───── Input ─────
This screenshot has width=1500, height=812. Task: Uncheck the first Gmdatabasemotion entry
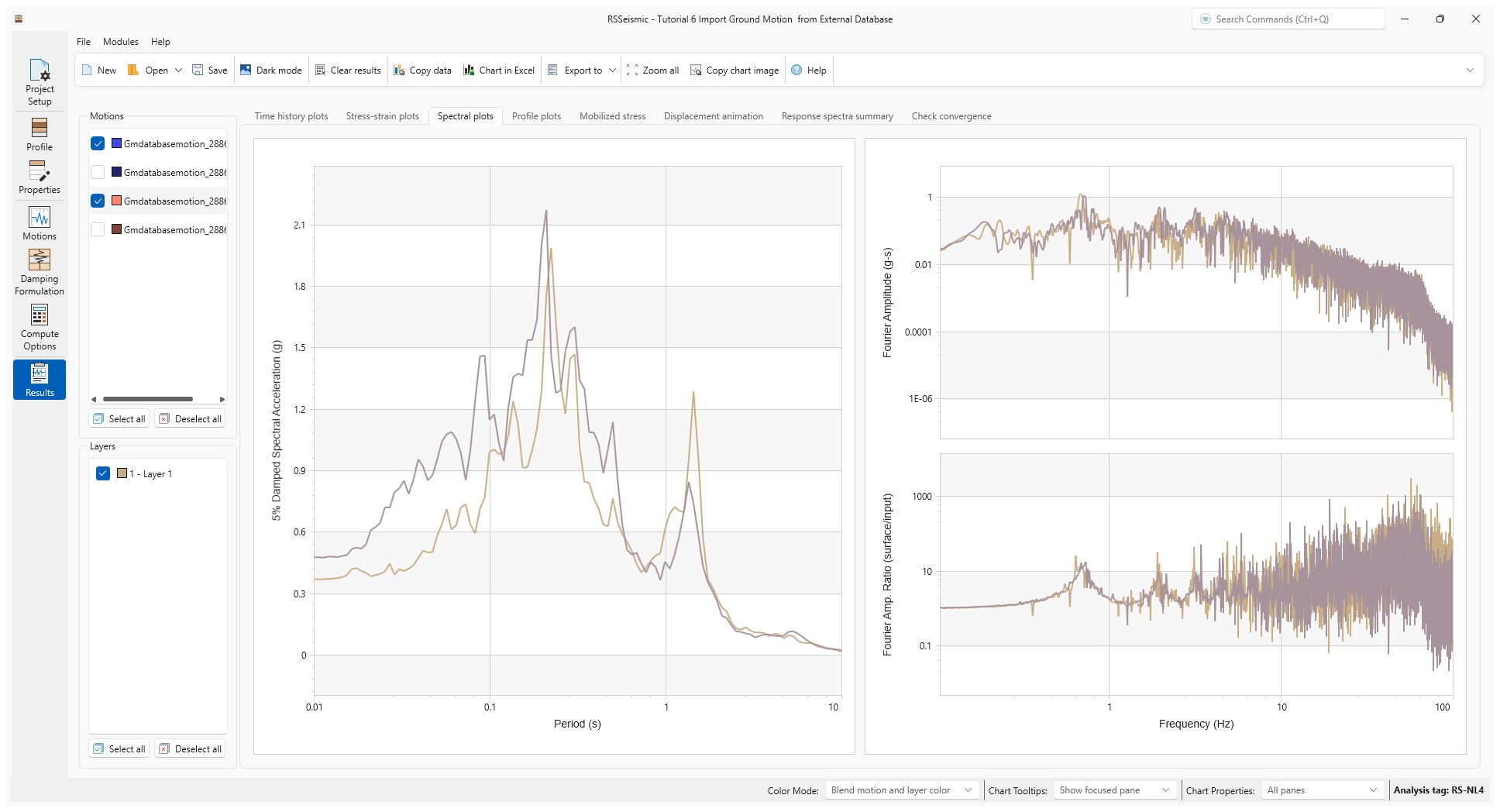pos(98,143)

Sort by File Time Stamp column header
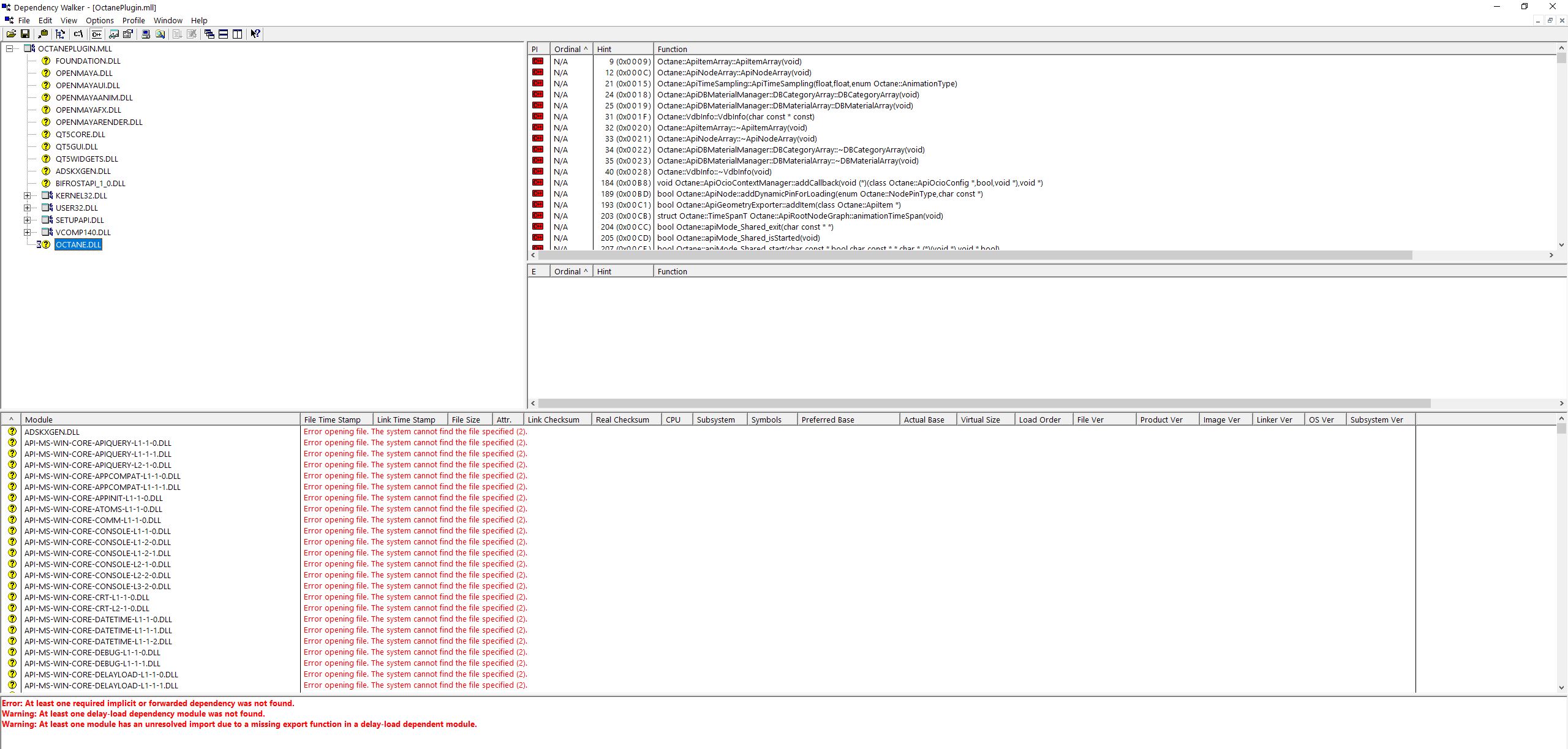[x=336, y=420]
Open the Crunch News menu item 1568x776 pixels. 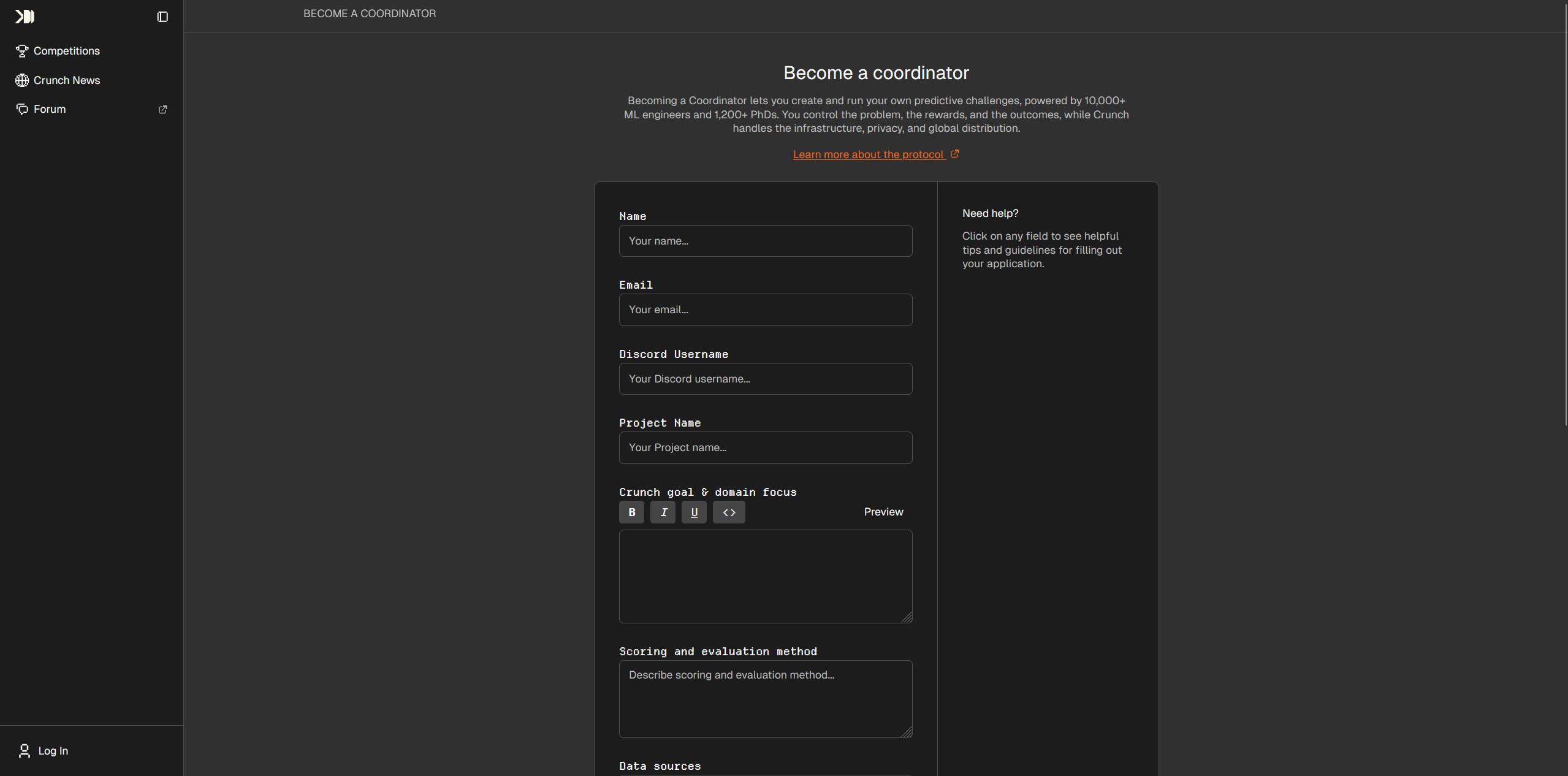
─────
**Task goal**:
An exact copy of each entry is required, minus the pictures.

**Exercise output**:
This screenshot has width=1500, height=812. Task: Uncheck the first Gmdatabasemotion entry
pos(98,143)

Sort by File Time Stamp column header
[x=336, y=420]
Open the Crunch News menu item 1568x776 pixels. 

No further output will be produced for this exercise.